Serene Oasis (心靈綠洲 (心灵绿洲)) is a garden on Kwun Tong Road in Kowloon, Hong Kong. Launched in 2010 for a two-year trial period for horticulture therapy, Serene Oasis opened more broadly to the public in 2013. It is the first and largest garden in Hong Kong used for horticulture therapy. Its major goal is to improve the condition of people suffering from mental illnesses such as dementia and depression. The garden has more than 100 species of plants.

==History==
The Christian Family Service Centre started an initiative in 2010 to allow community members to perform urban farming in an accessible space. For the purpose of urban farming, the centre rented an urban open space owned by the government at Choi Hung Interchange near Choi Hung Estate. The rented land had not been used for over a decade. A condition of the centre's use of the land is that it cannot construct buildings on it. The first phase of the initiative was Serene Oasis, a garden that launched in 2010. It is Hong Kong's first and largest horticultural therapy garden. For two years, Serene Oasis put on a trial programme of horticultural therapy before being opened more broadly to the public in 2013. The second phase of the project was Urban Oasis, which is 20000 sqft. Urban Oasis has 350 tiny gardens that people can rent to do farming. Located at Kwun Tong Road, Serene Oasis is roughly 7000 sqft and is a small section of Urban Oasis that is used for horticultural therapy.

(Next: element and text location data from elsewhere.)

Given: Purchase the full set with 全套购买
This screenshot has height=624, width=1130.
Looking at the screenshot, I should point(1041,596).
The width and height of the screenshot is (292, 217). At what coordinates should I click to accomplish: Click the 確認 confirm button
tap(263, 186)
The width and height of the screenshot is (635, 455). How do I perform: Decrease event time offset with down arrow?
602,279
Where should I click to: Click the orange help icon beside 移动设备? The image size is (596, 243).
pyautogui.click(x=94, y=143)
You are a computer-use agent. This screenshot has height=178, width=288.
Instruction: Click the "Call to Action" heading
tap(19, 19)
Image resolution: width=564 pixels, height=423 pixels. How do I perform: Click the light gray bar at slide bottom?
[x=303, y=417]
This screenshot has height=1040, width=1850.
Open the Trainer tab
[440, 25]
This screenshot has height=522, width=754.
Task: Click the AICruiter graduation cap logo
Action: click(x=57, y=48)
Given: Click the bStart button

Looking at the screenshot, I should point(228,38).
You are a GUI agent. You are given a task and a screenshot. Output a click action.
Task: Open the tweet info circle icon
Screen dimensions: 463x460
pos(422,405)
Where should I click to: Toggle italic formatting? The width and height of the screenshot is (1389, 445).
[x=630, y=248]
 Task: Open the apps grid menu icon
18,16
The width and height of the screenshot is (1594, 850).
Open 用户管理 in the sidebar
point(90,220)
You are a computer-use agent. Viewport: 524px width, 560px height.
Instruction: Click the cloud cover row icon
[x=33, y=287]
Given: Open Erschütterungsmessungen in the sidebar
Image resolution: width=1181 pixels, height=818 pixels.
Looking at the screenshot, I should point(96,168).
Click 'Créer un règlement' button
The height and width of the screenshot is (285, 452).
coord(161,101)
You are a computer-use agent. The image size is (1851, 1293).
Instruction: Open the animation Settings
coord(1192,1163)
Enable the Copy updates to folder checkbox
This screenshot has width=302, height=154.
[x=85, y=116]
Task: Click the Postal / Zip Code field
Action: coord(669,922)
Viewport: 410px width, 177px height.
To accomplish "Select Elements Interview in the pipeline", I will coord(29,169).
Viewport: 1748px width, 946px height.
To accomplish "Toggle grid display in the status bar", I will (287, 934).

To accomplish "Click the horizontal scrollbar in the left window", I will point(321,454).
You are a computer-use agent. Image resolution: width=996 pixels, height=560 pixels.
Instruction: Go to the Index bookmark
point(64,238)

The centre published a book in 2014 titled Practice Manual of Horticultural Therapy (園藝治療實務工作手冊). Authored by Lo Di (羅廸), a horticultural therapy assistant and program development manager at the centre, the book draws on scholars' theories about horticultural therapy and the centre's experience with the therapy at Serene Oasis. The book's intended audience is horticultural therapy volunteers and workers so that they become familiar with the therapy and can better prepare treatment activities.

==Garden features and horticultural therapy==
Serene Oasis offers community members afflicted with dementia and depression the opportunity to do horticultural therapy, allowing them to do gardening together. The centre runs horticultural therapy classes, each containing roughly eight patients and lasting for six to eight sessions. The sessions are between 60 and 90 minutes. By 2013, 856 people had gone through a horticultural therapy class at Serene Oasis, while had 270 completed training to be horticultural therapy assistants. Serene Oasis' horticultural therapy classes allow students to experience their five senses. Hong Kong Economic Times writer Yue-wah Lee found that in the garden, parents and their children can experience auditory, taste, tactile, olfactory, and visual sensations and undergo slow living.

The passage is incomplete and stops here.